I was woken up by Oscar on Day 2 saying “buenos dias senorita” sweetly outside my tent. I opened the zipper to find him waiting out there with tea and a basin of water to wash up in. The attentiveness to our group was unprecedented. After breakfast we all met in a circle to meet our 12 porters and cook. They ranged from 18-40 years old. They were all farmers but as this was the dry season and couldn’t farm until the rainy season they worked as porters to make extra money. They each explained what their responsibilities were and what they carried. It just reiterated to us how hard they worked. Yet, they always had a joy about them and were so lovely to us. Day 2 was the hardest day as it was uphill rock steps the whole way to dead woman’s pass at 4200m. It was tough and we needed many breaks but once again the porters just passed after we left a good hour before them. Summiting the pass was a fabulous feeling but it was raining and very windy at the top so we quickly started the steep decent to our second campsite through the jungle-like surroundings. The terrain was made of steep rock steps that were now slippery due to the rain. I couldn’t imagine doing it without the tread of my trail runners and help of my poles let alone just in sandals like the porters. But as before, we came to camp to find everything set up and the porters all around clapping for us as we entered.
Day 3 was the easiest day but there were a lot of tricky downhill portions that need thoughtful footing. The porters wanted to ensure that were had enough fuel to last us until lunch as this was our longest day and gave each of us a care package of snacks and a lollipop. There were several ruins along the way and Virgilio explained the significance of each one at length. His famous phrase was “Vamenos” which would leave us scurrying after him down the rocky steps. Once again we returned to camp after a long day to cheering porters. Our campsite was off a cliff and the view outside my tent was spectacular. This was our last night with the porters and they wanted to do something special for us. We had Jell-O for desert! How they made Jell-O on the side of a mountain is beyond me but they went that extra mile to give us a taste of a classic favourite from back home.

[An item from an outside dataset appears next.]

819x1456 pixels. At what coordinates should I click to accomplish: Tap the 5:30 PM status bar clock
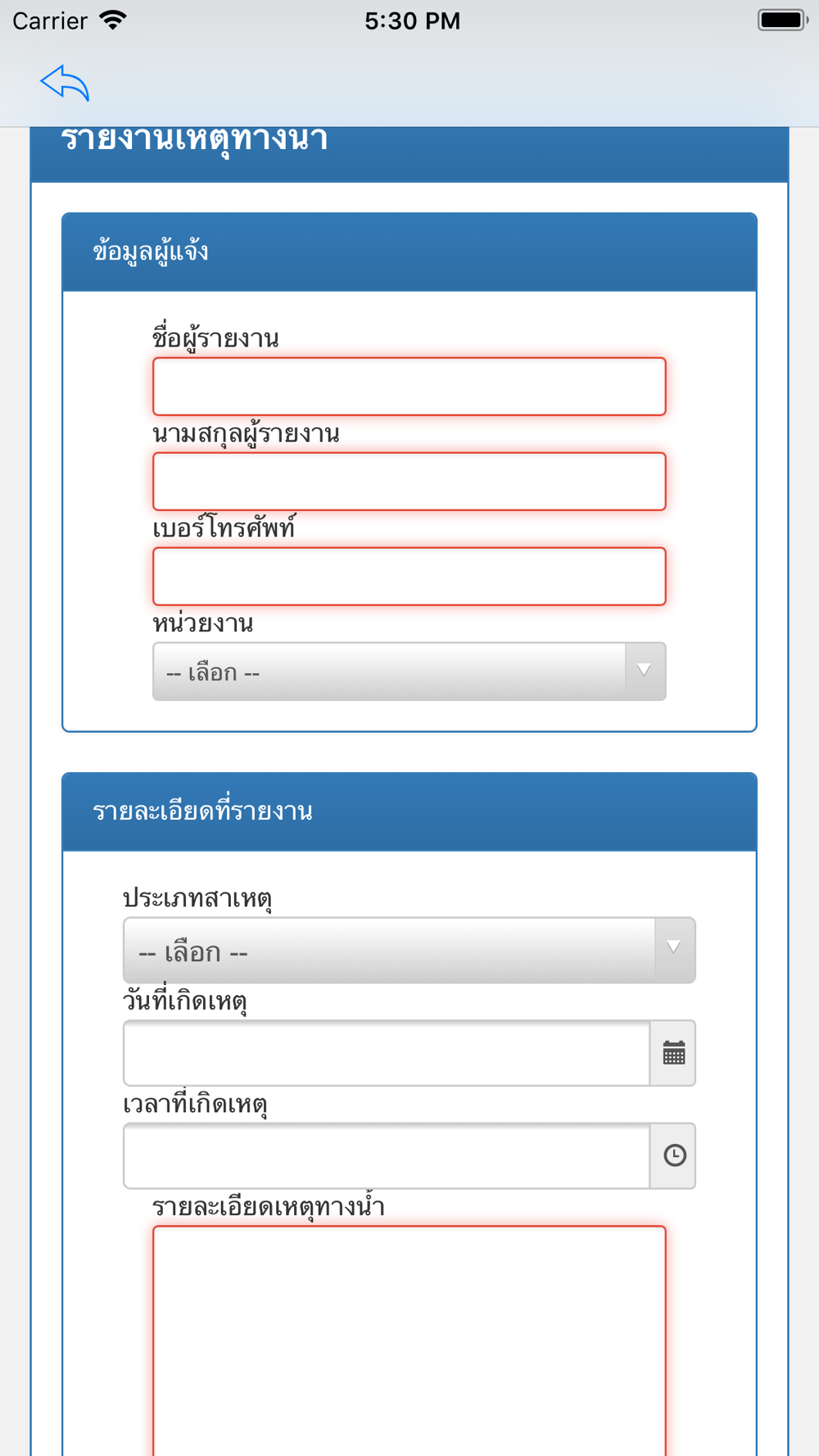click(412, 20)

We woke up at 4am on Day 4 to hike the last 2km in the dark to watch the sun rise over the Machu Picchu ruins. Before leaving we all thanked the porters for the phenomenal job they did. They allowed us to see a picturesque part of their country that would have been unattainable to us otherwise. It was our turn to clap for them and we did so with glowing gratitude.
Pictures do not describe the beauty of Machu Picchu nestled between the 2 mountains. Virgilio led us through every nook and cranny of the astrological learning site explaining the purpose of each building, the hypothesis behind the function of the ruins and the scientific research backing his points. It was an incredible experience.
The trip would have been good due to incredible archaeological sights and beauty of the country. What made the trip great was due to the hard work of the porters and our guide. It was their unbelievable drive and work ethic to beat us to every campsite while carrying all of our gear and ensure everything was set up with no detail overlooked. It was the little things from serving tea tent side, to the lotus folded napkins, to the round of applause upon entering camp to the Jell-O on the last night. Little things go a long way. Our guide was passionate and enthusiastic about his work. He was great at what he does. It was the ultimate service experience.